絵の好きな妻はフィレンツェのウフィッツィ美術館でボッティチェルリの絵を見るのが夢でしたが、6年前、脳梗塞に罹り、その後遺症で障がい者に。
当初は旅行など考えられず、夢は諦めかけていましたが、リハビリを重ね、少しずつ回復してきたある日、車椅子の方のフィレンツェ旅行記をパーパスさんのHPで見ました。これなら妻にも行けるんじゃないか、と昨年秋、パーパスさんを訪ね、今年の8月に旅行が実現しました。
夫婦+サポート役の娘の計3人で8月10日から14日までの5日間、妻の体力的に長期の滞在は厳しく、現地での観光は実質2日間の弾丸ツアーで行って来ました。
□ 8/10:出発
12時35分、羽田を出発、ミュンヘン空港で乗り継ぎフィレンツェへ。
各空港では障がい者にスタッフが付き、乗り継ぎや乗降時の移動や手続きなどを全面的にサポート。ミュンヘン空港の乗り継ぎでは、女性スタッフが私たちをカートに乗せて、歩行者がたくさんいる通路をぶっ飛ばしてくれました。気さくで責任感の強いプロフェッショナルな人でした(ちょっとこわかったですが...)。
フィレンツェ空港では現地ガイドの小泉さんと運転手のステファーノさんがお出迎え。
□ 8/11:フィレンツェ市内観光
朝9時、小泉さんたちが迎えに来てくれてホテルを出発。
ミケランジェロ広場から市街を一望した後、今回の旅行の一番の目的、ウフィッツィ美術館へ。
ボッティチェルリのプリマヴェーラをはじめ、たくさんの絵画、彫刻を(駆け足で)見ました。ウフィッツィ近くのレントランで昼食後、ドゥオモとアカデミア美術館を見学。
ステファーノさんはフィレンツェの狭い路地を大型ワゴンですいすい。「こんなところまで車で入るの?」と驚きの連続でした。

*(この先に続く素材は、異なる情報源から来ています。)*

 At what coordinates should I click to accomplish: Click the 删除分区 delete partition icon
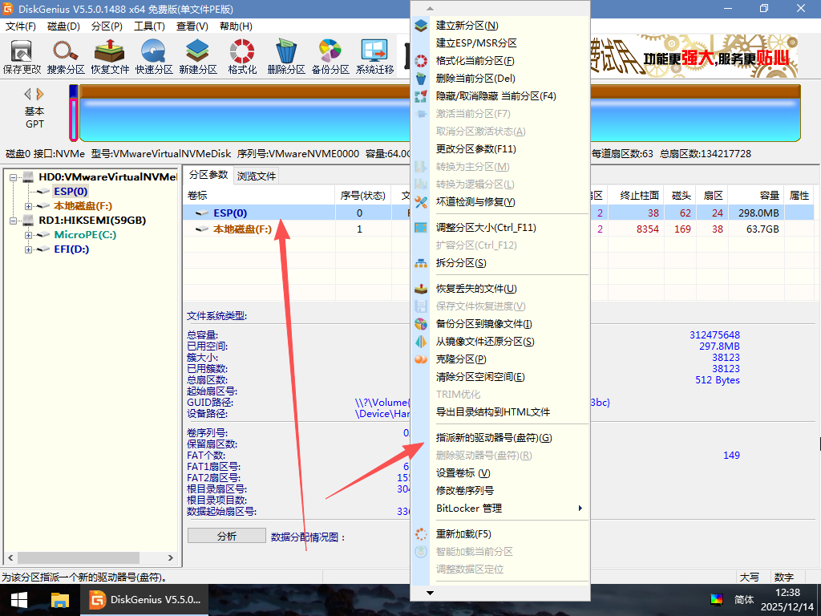[x=286, y=56]
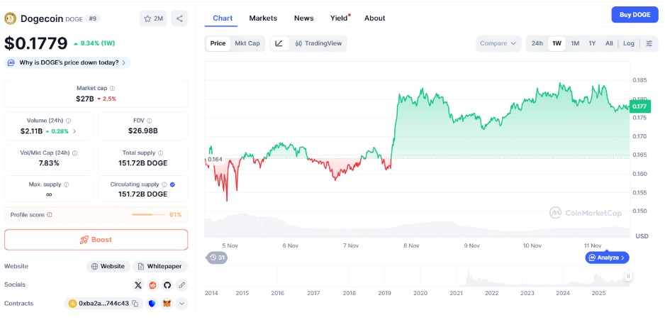Open the GitHub repository icon
This screenshot has width=665, height=320.
167,285
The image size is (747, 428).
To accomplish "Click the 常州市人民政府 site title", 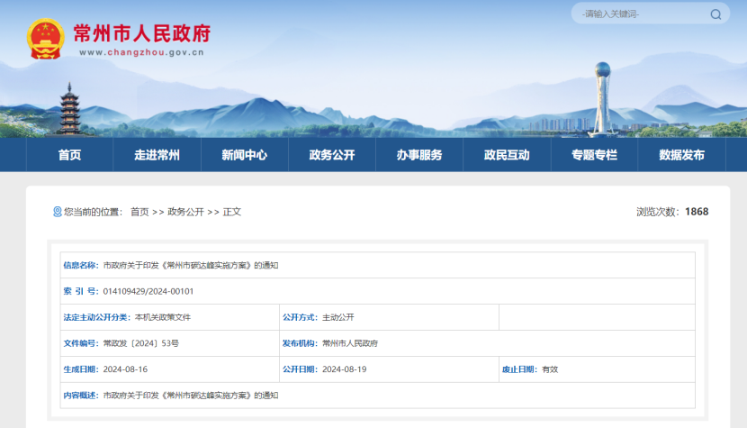I will pyautogui.click(x=144, y=33).
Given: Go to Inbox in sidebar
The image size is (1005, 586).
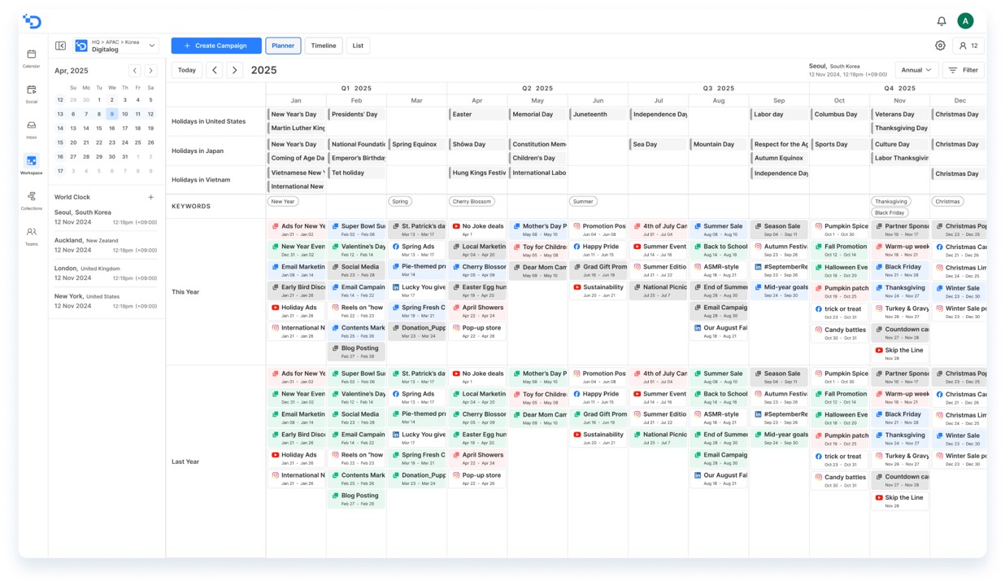Looking at the screenshot, I should click(x=31, y=129).
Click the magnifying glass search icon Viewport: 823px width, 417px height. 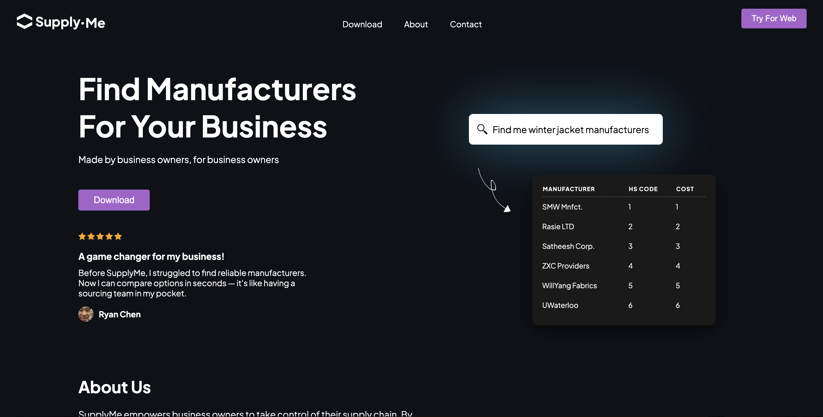(482, 129)
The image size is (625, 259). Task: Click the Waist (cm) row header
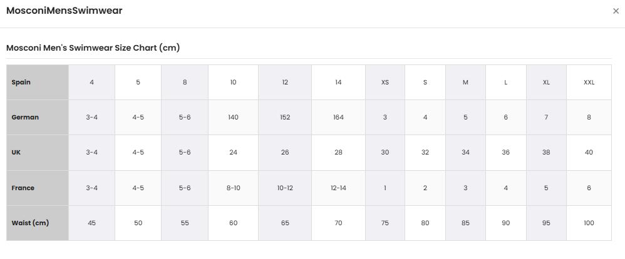(x=38, y=223)
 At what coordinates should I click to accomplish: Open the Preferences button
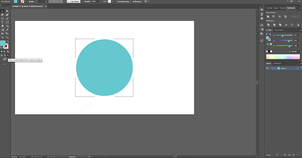pos(137,1)

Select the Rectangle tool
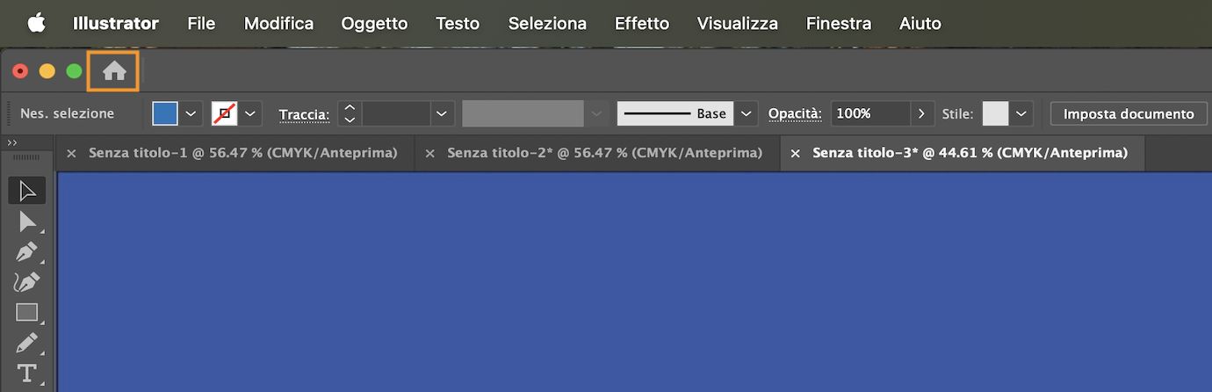pyautogui.click(x=27, y=312)
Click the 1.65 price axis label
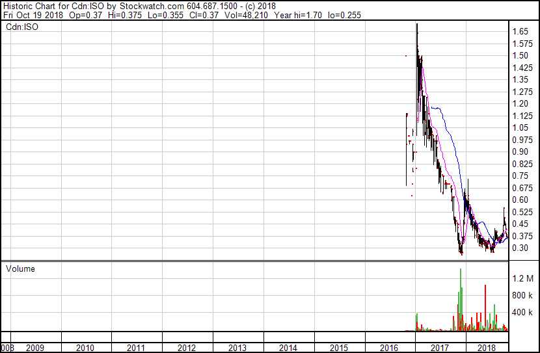 coord(519,31)
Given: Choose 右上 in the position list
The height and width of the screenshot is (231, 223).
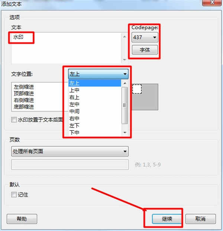Looking at the screenshot, I should tap(95, 97).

夕食はホテル近くのトラットリアへ。楽しみにしていたディナーでしたが、昼に食べたものが消化し切れず控え目に。残念。
□ 8/12:サンジミニャーノ・シエナ観光
観光二日目は、中央市場で買い物の後、サンジミニャーノとシエナのトスカーナの古都巡り。
サンジミニャーノではチステルナ広場やドゥオモ周辺を観光。お昼には城壁都市モンテリッジョーニでランチ。シエナではドゥオモとカンポ広場へ。ドゥオモの密度の高い空間は圧巻。
フィレンツェへの帰路はステファーノさんの提案で、高速道路は使わず、キャンティ地方の小さな町を巡りながらゆっくりと。ステファーノさんのサービス精神に感謝。
夕食は「今日こそは」と昼食を軽めにして意気込んで臨んだものの、思ったほど食欲が湧かず、意外と小食に。それでも何とかTボーンステーキ(ビステッカ・アッラ・フィオレンティーナ)を食べ、とても美味しく満足しました。
□ 8/13:帰国
8/13の13時30分の飛行機でフィレンツェを発ち、フランクフルトで乗り継ぎ、8/14昼頃、羽田に無事到着。
今の日本では、障がい者への配慮は善意や厚意の範疇のように思いますが、ヨーロッパでは、もちろん善意や厚意もあるものの、その前提として権利と義務が強く意識されているように感じました。石畳の路面の凸凹や古い建物の段差などハード面での不便は日本よりもむしろ多いかも知れませんが、ソフト面がそれを補って余りある、という感じです。
今回の旅行では、フライト、宿泊、現地でのガイドや移動のことなど、パーパスさんにきめ細かく計画を立てていただきました。また、現地ガイドの小泉さんの丁寧な案内とやさしい心遣いはすばらしく、感謝の言葉もありません。いずれも今回の車椅子での旅行を十分に楽しめた大きな要素です。パーパスさんにお願いして本当によかったと思っています。